Control plane (/api/*)
A selection of the most useful management endpoints (full CRUD shapes vary by resource):
Providers, keys, accounts
| Endpoint | Methods | Purpose |
|---|---|---|
/api/providers | GET, POST | List / add upstream provider connections. |
/api/providers/{id} | DELETE | Remove a connection. |
/api/keys | GET, POST | List / create client (gateway) keys. Create accepts per-key scoping: allowed_models (model globs), rate_limit_rpm, rate_limit_tpm. |
/api/keys/{id} | DELETE, PATCH | Revoke / update a key; /{id}/rotate (POST) rotates it. |
/api/oauth/providers | GET | List OAuth-capable providers. |
/api/oauth/accounts | GET | List connected OAuth accounts (/{id} DELETE to remove). |
/api/registry | GET | The provider registry. |
/api/models | GET | Session-authed model discovery for the dashboard. |
/api/models/info | GET | Session-authed rich model/group metadata (the dashboard twin of /v1/model_group/info). |
/api/model-catalog | GET | Grouped per-account model suggestions (each model badged with its context window + capabilities). |
Virtual models
| Endpoint | Methods | Purpose |
|---|---|---|
/api/virtual-models | GET, POST | List / create virtual models. Create/update return 409 if the name is already taken in the org, 400 on invalid strategy/targets. |
/api/virtual-models/{id} | GET, PUT, DELETE | Read / update / delete one. |
/api/virtual-models/{id}/toggle | POST | Enable / disable. |
/api/virtual-models/{id}/preview | GET | Read-only routing preview: the order targets would be tried right now, with live cost/latency/quota signals and which targets are dropped (locked/quota-exhausted).

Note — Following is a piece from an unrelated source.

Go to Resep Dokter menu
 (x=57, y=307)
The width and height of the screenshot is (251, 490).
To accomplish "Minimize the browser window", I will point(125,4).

Never advances the rotation cursor. |
/api/virtual-models/reorder | POST | Reorder. |
Usage, savings, advisor
| Endpoint | Methods | Purpose |
|---|---|---|
/api/usage | GET | Usage summary. |
/api/reports | GET | Invoice-ready showback/chargeback rollups (JSON / CSV / Parquet). |
/api/savings | GET | Savings-ledger receipts (/totals, /rollup, /export). |
/api/token-saver/filters | GET | Active token-saver filters. |
/api/advisor | GET | Token-Optimization Advisor recommendations. |
/api/advisor/apply | POST | Apply one action behind a probation window. |
/api/advisor/applied | GET | List applied actions. |
/api/advisor/confirm/{id} | POST | Promote an action past probation. |
/api/advisor/rollback/{id} | POST | Roll an applied action back. |
Settings, budgets, policy, quota
| Endpoint | Methods | Purpose |
|---|---|---|
/api/settings | GET, PUT | Feature toggles (guardrails, cache injection, semantic cache, …). |
/api/budgets | GET, POST | Budgets (/{id} PUT/DELETE; /{id}/increase POST). |
/api/policy | GET | Credential ToS policy (/{provider_id} PUT to set a mode). |
/api/quota | GET | Provider quota snapshots (/refresh POST). |
/api/pricing/resolve | GET | Resolved prices; /api/pricing/overrides to manage overrides. |
Auth & session
| Endpoint | Methods | Purpose |
|---|---|---|
/api/login | POST | Dashboard login → session JWT. |
/api/auth/signup, /login, /verify, /forgot, /reset | POST/GET | Self-serve auth (multi-tenant). |
/api/auth/me | GET | Current session identity. |
/api/events | GET | SSE stream of completed requests (live dashboard). |
Health & metrics
| Endpoint | Method | Purpose |
|---|---|---|
/healthz | GET | Status, profile, database + Redis health. Unauthenticated. |
/health/liveliness | GET | Liveness probe — process is up (no dependency checks). |
/health/readiness | GET | Readiness probe — 503 when the database is unreachable. |
/metrics | GET | Prometheus exposition (core + OpenTelemetry GenAI metrics). |
An unrouted
/api/*or/v1/*path returns a JSON404(not the dashboard HTML), so clients get a clean error for not-yet-implemented endpoints.